TASKS TO COMPLETE:
a: List every name the blog post about a graduation ceremony below gives for the arena where the university held commencement.
b: For the graduation ceremony post below, say whether each statement agrees with it, and quote the words that decide each answer.
(i) Undergraduate and graduate students had their ceremony at the same time.
(ii) Master's students went on stage when their names were called.
(iii) The writer agreed to join the protest against the Turkish official.
c: Extend the blog post about the master's degree graduation ceremony below, picking up after its final sentence.

EXCERPT PROVIDED:
◆ ◆ ◆ ◆

Thursday, June 07, 2007

This story reminded me of my master's degree graduation ceremony. At that time, the university had commencement at the Knickerbocker Arena - or was it the Pepsi Arena by then? Not sure (it's now called the Times Union Center). Unlike now, it was a combined ceremony, undergraduate and graduate students at the same time. Only the doctoral students got to go on stage when their names were called. I believe the dissertation title was read, also.

The ceremony was already a bit controversial, because some Turkish official was receiving an honorary degree and there were people who were not thrilled. I remember being cornered in the office by a woman who worked with me. She was a strange lady, claimed to have some sort of chronic or terminal disease and she always had a nurse/companion with her who was equally odd. But that is another story! Anyway, she demanded to know if I planned to boycott the ceremony, or at least turn my back and join a protest against the Turkish guy. At the time I was a graduate assistant, so the power differential made her behavior even more inappropriate. But I held my ground and said, "if you think I am going to disappoint my parents who have been waiting for thirty years to attend one of their children's college graduations, you are crazy."

◆ ◆ ◆ ◆

DATA SHOWN:
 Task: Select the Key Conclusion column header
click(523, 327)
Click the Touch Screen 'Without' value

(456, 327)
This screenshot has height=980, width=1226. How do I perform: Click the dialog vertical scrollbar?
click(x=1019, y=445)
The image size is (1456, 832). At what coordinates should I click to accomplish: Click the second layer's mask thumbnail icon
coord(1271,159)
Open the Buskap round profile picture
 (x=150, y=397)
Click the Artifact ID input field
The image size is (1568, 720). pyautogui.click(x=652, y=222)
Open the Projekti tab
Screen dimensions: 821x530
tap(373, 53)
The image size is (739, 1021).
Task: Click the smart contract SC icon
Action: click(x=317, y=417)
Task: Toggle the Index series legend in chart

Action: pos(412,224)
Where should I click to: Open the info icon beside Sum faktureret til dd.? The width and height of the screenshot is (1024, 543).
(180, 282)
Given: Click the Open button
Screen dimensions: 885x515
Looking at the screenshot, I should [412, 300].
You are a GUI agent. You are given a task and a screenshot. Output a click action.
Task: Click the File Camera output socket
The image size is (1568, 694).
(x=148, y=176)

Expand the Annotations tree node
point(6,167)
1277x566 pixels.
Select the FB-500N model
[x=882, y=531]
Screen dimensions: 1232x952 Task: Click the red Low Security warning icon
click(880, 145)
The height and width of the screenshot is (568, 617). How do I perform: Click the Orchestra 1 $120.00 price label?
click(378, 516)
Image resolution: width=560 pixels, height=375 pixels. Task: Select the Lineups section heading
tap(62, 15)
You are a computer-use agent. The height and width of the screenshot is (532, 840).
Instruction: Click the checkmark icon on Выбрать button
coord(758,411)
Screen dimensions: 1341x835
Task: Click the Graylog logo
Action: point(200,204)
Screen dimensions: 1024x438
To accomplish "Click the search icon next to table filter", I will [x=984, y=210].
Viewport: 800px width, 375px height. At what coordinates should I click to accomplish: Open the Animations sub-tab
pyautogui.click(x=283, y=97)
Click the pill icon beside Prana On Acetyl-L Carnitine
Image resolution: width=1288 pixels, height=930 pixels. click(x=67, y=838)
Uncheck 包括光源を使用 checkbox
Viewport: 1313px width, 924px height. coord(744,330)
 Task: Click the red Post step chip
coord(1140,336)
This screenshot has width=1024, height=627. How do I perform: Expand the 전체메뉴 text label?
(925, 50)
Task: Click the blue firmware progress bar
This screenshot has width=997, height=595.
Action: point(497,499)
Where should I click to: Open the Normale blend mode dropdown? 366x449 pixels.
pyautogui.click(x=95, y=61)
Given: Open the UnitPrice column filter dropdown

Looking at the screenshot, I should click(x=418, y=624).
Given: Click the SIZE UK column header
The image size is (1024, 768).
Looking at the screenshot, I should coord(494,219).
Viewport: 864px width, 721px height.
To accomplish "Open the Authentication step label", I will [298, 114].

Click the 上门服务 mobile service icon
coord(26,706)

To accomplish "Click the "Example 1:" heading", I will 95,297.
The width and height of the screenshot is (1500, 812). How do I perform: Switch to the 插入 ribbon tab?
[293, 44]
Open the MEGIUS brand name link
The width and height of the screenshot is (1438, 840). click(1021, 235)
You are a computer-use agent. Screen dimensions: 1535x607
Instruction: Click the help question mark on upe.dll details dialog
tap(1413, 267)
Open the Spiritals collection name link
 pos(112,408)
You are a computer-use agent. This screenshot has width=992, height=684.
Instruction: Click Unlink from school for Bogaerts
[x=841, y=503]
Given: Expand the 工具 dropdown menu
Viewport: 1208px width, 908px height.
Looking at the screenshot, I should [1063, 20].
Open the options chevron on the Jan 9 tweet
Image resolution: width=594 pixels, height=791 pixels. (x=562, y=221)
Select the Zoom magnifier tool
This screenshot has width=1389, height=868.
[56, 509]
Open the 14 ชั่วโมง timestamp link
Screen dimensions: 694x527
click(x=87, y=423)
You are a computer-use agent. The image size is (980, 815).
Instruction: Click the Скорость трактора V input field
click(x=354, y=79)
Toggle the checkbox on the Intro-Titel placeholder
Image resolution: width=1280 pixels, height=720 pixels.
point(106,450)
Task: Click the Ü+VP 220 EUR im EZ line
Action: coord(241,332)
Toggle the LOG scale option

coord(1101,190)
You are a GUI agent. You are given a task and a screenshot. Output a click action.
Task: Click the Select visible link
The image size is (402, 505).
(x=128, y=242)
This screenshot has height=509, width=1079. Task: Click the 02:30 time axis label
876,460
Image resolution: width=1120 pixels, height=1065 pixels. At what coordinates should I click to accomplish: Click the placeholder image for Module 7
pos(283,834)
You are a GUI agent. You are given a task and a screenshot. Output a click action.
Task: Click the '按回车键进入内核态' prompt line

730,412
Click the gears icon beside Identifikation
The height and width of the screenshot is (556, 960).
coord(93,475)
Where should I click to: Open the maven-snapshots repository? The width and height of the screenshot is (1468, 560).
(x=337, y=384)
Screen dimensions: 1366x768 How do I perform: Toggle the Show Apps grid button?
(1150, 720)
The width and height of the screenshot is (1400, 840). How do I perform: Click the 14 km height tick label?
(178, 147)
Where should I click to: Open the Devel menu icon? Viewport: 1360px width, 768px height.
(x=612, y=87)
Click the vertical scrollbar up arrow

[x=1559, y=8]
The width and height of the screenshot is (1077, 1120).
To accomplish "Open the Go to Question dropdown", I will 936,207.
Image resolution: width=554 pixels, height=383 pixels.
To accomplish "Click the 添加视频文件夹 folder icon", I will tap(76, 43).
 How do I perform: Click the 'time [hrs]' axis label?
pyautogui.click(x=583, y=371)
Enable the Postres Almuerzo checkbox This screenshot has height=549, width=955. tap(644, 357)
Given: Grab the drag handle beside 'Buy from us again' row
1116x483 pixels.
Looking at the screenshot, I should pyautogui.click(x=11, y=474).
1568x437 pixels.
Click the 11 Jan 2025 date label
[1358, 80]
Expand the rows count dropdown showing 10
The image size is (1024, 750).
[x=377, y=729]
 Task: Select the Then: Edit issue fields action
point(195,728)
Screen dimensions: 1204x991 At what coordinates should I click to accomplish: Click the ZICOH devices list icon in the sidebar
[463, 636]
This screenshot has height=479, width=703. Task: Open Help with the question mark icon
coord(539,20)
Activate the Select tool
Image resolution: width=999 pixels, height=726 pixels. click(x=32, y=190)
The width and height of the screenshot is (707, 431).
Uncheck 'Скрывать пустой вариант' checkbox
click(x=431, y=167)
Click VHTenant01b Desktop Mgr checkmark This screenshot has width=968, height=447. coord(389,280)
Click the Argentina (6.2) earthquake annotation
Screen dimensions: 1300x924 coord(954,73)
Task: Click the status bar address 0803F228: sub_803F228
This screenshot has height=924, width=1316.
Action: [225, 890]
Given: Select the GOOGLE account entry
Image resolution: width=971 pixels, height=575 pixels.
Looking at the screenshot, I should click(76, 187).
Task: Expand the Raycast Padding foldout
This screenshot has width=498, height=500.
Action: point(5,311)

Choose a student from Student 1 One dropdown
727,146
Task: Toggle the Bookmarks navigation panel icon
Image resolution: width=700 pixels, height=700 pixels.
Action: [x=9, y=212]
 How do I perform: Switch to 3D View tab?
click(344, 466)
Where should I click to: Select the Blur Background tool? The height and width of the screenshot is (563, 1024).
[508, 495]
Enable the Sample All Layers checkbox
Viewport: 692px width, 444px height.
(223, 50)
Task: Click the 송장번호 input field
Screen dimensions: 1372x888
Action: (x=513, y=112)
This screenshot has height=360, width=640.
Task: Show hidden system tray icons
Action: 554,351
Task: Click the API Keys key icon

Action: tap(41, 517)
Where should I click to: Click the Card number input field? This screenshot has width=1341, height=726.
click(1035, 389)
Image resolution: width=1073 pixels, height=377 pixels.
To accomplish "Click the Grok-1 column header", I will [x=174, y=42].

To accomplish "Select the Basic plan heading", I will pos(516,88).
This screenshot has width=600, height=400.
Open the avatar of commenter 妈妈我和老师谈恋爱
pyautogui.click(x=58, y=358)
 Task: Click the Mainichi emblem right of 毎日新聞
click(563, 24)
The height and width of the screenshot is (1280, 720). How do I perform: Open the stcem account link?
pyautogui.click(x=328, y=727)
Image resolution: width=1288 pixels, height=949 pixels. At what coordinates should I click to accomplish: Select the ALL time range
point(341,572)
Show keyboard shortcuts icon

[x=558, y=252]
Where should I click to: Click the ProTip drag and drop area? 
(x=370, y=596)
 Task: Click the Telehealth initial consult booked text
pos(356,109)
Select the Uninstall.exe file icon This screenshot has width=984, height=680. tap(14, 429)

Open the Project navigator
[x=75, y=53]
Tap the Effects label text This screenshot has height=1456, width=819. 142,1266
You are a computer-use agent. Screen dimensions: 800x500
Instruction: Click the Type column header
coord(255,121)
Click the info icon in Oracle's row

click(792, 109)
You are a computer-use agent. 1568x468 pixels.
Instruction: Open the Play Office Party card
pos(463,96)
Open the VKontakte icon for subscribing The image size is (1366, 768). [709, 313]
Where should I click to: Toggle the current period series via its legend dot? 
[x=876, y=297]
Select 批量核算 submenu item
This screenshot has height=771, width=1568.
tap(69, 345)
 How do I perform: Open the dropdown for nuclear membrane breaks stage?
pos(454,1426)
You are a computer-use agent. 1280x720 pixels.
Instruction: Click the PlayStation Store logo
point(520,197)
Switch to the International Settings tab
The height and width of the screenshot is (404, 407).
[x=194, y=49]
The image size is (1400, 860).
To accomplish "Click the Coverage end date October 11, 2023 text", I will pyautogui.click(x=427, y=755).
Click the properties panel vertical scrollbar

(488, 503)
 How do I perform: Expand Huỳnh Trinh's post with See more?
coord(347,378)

◆ ◆ ◆ ◆

EXERCISE ANSWERS:
a:
Knickerbocker Arena
Pepsi Arena
Times Union Center

b:
(i) Yes: "it was a combined ceremony, undergraduate and graduate students at the same time."
(ii) No: "Only the doctoral students got to go on stage when their names were called."
(iii) No: "But I held my ground and said, "if you think I am going to disappoint my parents who have been waiting for thirty years to attend one of their children's college graduations, you are crazy.""

c:
Well, that was a bit of a tangent. Back to the ceremony. There were quite a few doctoral graduates that day; it took quite a long time for the names and dissertation titles to be read, for each student to be hooded on the stage, shake hands, and for the audience to clap. To be perfectly honest, it is a large school, it was a very long ceremony, graduate and undergraduate commencement don't mix that well, and the whole thing did get to be mind numbing. So after quite a few names, the graduating seniors, who were seated in the back and had been batting around beach balls, somehow collectively devised a different response: they all clapped at the same time, but only once. There was this thunderous clap as each doctoral student was hooded. It was hysterical, in an embarrassing sort of way, although if I was getting my PhD rather than my master's degree, I may not have appreciated it. But then again, maybe I wouldn't have minded. It was a happy day. Nothing could spoil the experience. And the undergraduates were just being exuberant.

Later there were lots of letters in the Times Union criticizing the university and the undergraduates. I am not sure that the ceremonies were ever held together again.

About the linked story, I can't believe the school district was this stupid in the first place. But then high school is really mostly about control, rules and authority, isn't it?